Source records
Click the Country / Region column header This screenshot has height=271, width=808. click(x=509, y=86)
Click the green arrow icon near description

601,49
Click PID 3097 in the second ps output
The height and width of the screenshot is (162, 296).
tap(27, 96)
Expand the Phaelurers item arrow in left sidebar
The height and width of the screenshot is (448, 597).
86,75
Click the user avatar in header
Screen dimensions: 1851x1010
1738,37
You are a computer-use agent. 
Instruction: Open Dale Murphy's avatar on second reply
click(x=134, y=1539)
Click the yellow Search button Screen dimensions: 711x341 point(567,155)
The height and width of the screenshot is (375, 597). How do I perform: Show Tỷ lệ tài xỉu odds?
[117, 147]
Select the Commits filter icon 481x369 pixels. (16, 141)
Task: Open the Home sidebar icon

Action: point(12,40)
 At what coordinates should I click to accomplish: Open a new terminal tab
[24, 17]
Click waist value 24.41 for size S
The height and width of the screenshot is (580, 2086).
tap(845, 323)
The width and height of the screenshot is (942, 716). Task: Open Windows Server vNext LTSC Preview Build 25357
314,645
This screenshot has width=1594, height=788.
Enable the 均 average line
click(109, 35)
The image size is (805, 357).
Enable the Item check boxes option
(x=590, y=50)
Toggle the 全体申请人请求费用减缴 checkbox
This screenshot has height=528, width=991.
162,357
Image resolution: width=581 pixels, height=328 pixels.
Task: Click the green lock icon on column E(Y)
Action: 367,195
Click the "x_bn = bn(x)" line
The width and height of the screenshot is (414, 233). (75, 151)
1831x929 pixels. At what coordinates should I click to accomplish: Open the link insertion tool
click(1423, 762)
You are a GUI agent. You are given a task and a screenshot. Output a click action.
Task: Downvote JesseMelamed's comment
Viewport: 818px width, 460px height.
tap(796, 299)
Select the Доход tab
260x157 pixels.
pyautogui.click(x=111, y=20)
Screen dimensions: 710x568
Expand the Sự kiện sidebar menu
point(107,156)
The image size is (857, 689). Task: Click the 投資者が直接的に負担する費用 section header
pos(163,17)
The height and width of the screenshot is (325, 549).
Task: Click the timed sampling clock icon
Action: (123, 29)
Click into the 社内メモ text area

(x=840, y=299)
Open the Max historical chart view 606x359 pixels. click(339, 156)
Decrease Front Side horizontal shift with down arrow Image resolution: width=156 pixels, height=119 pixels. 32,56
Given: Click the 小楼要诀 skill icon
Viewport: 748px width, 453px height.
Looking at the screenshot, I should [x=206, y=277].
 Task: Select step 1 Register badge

(Exercise instructions) Across the data, find each line that has "agent" in it and copy that line.

(The completed task)
You are a computer-use agent. 
You are a GUI agent. You are given a task and a screenshot. Output a click action.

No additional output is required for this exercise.